Now he was afraid he’d misjudged Charlie’s mood after all, or else scared him off.
“I guess I’m comparing it to the way you described your relationship with Nikki.”
Charlie’s jaw muscle clenched a moment.
“Yeah, well, it’s definitely very different from that.”
“You used to get suspicious whenever she went out alone, right?”
“I was an idiot.”
“Though you did always, I mean . . .”
Matthew faltered, sensing danger.
“I did what?”
“Well, you did always maintain that your suspicions were probably justified . . .”
A frown crossed Charlie’s features. He was silent for a moment.
“I’ve evolved since then,” he said finally. “I think it’s important to take responsibility for your own character defects.
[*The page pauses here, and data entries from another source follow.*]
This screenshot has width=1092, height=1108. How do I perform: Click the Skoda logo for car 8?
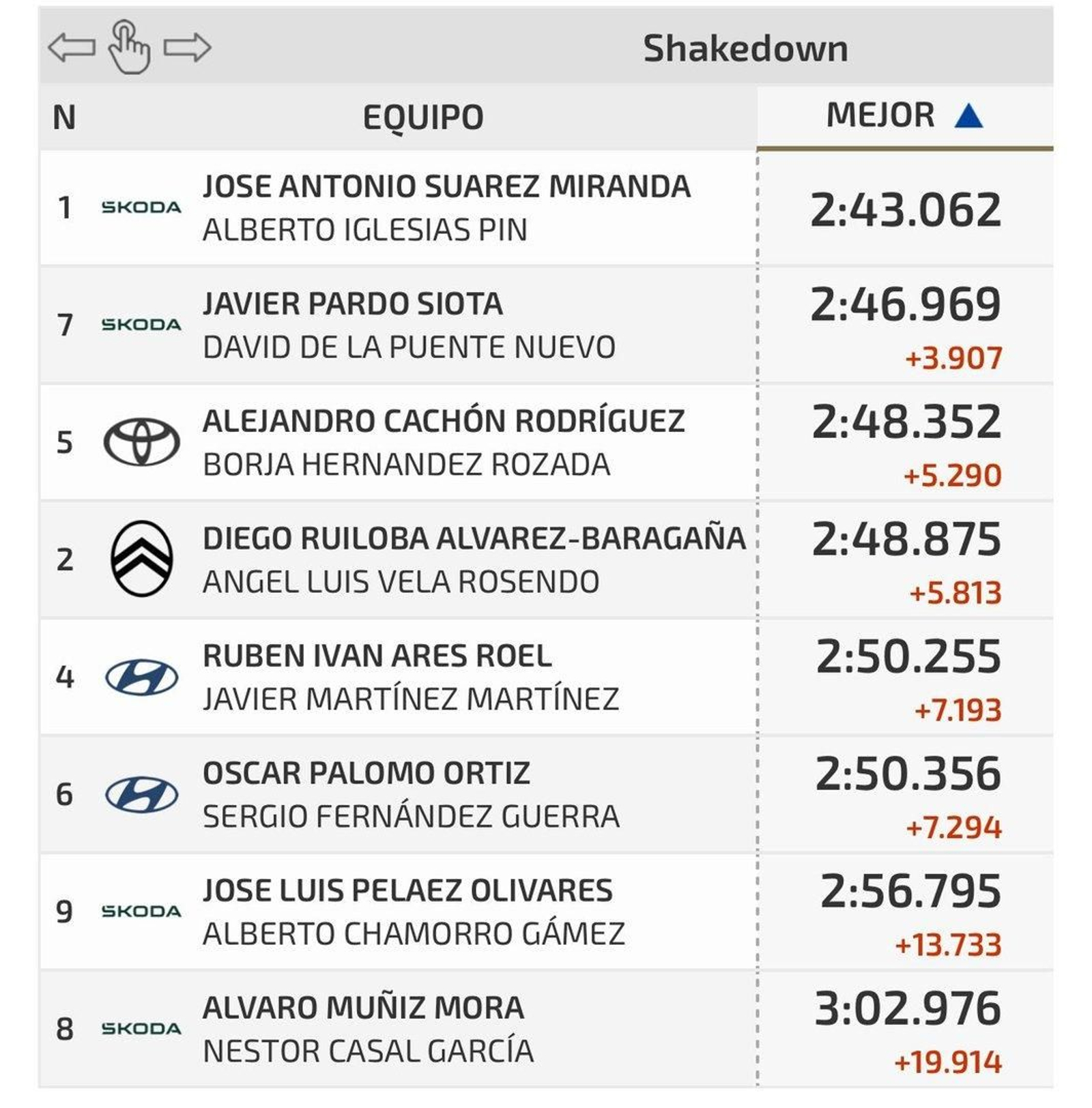pyautogui.click(x=141, y=1029)
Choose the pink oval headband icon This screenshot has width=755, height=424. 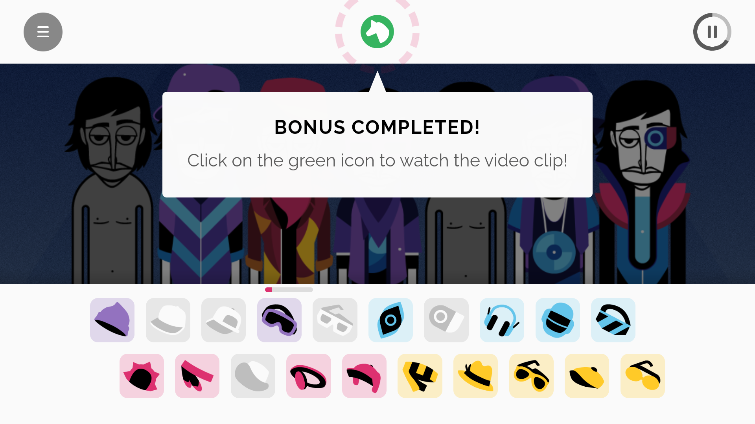308,376
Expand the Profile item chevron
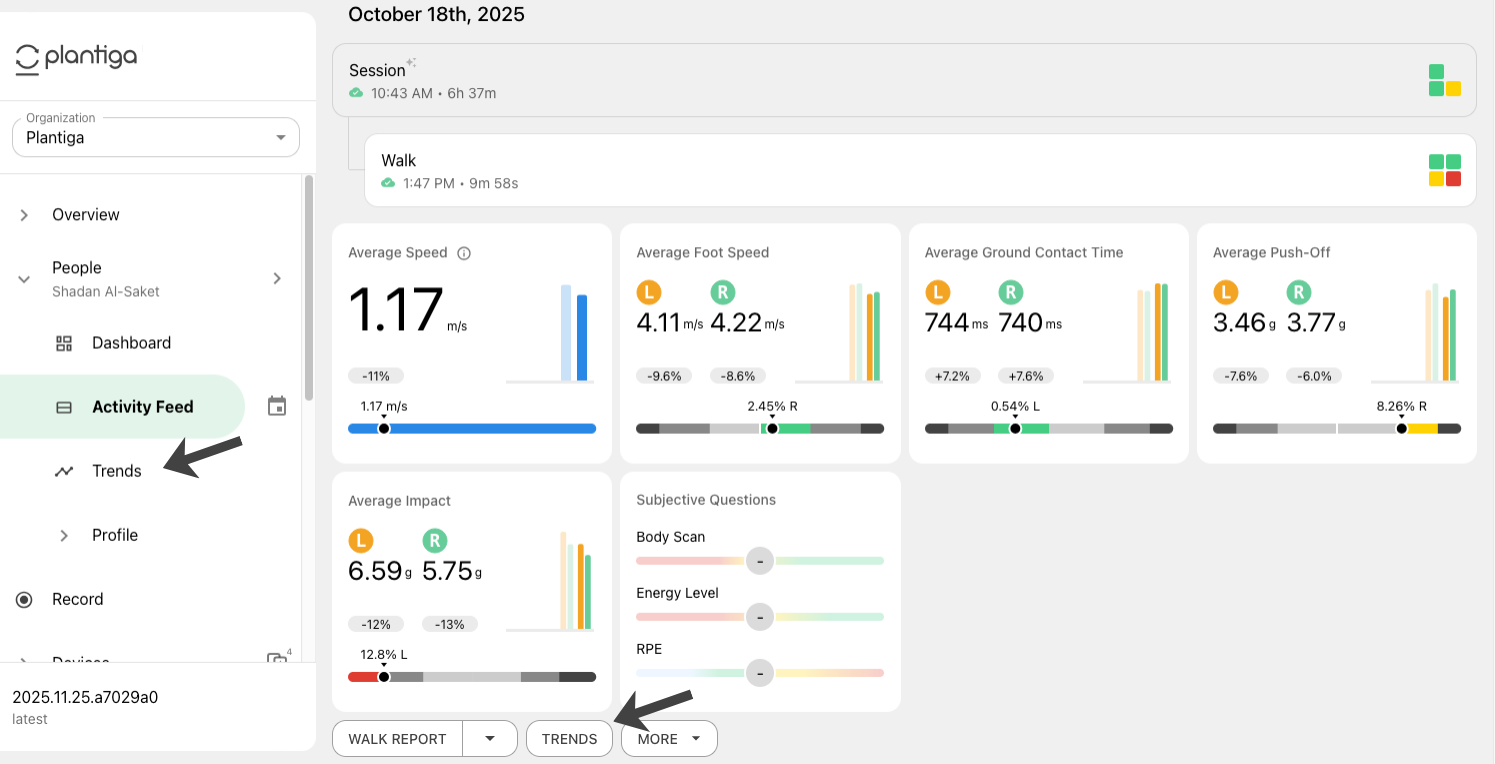Viewport: 1495px width, 764px height. [64, 535]

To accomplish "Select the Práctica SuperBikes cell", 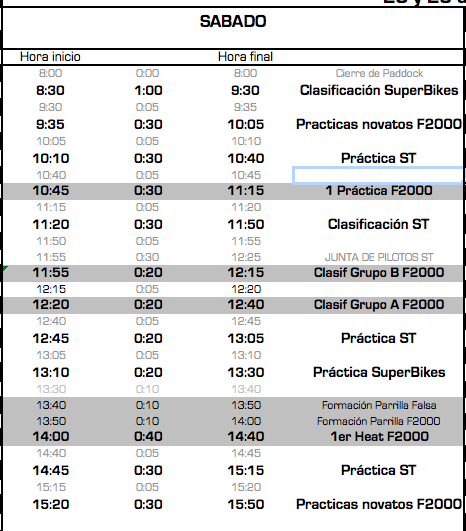I will (x=379, y=373).
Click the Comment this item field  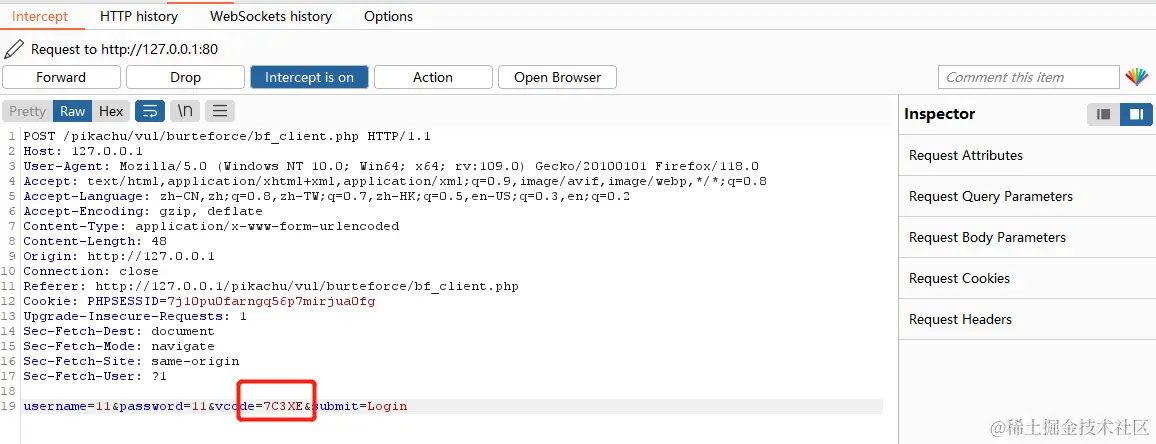click(1028, 77)
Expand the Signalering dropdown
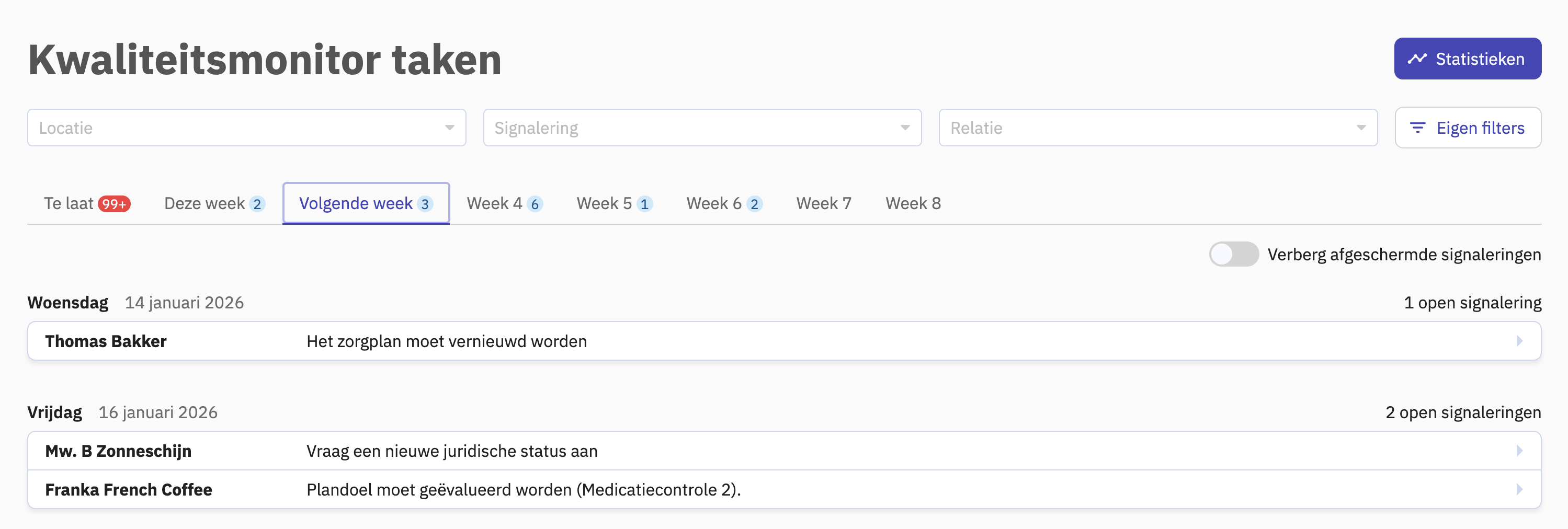 [702, 128]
I’ve tried to.”
He looked at his watch.
“Listen, Matt, I’m thinking I might head up to Hudson. There’s a burgundy tasting I sort of want to go to.”
“That sounds fun.”
Charlie stood up. “Well . . . you’re welcome to join me.”
Matthew hesitated; a car ride together might be just the thing to force him to bring this distasteful business to an end. He glanced back over at Charlie, intending to accept the invitation, but was stalled by an expression in Charlie’s eyes. They seemed to be regarding him with an odd neutrality.
“I mean, it’s kind of an invitation thing,” Charlie said, looking away. “But I’m sure it’ll be fine if you come along as my guest.”
Reflexively, though with a dim sense of being a little cowardly, Matthew grasped at the excuse to delay action once again.
“Oh. Thanks. Actually, maybe I’ll stay here. Work on my tan . . .”
Charlie nodded.
“I’ll see you later, then.”
He left, grabbing his keys from the countertop.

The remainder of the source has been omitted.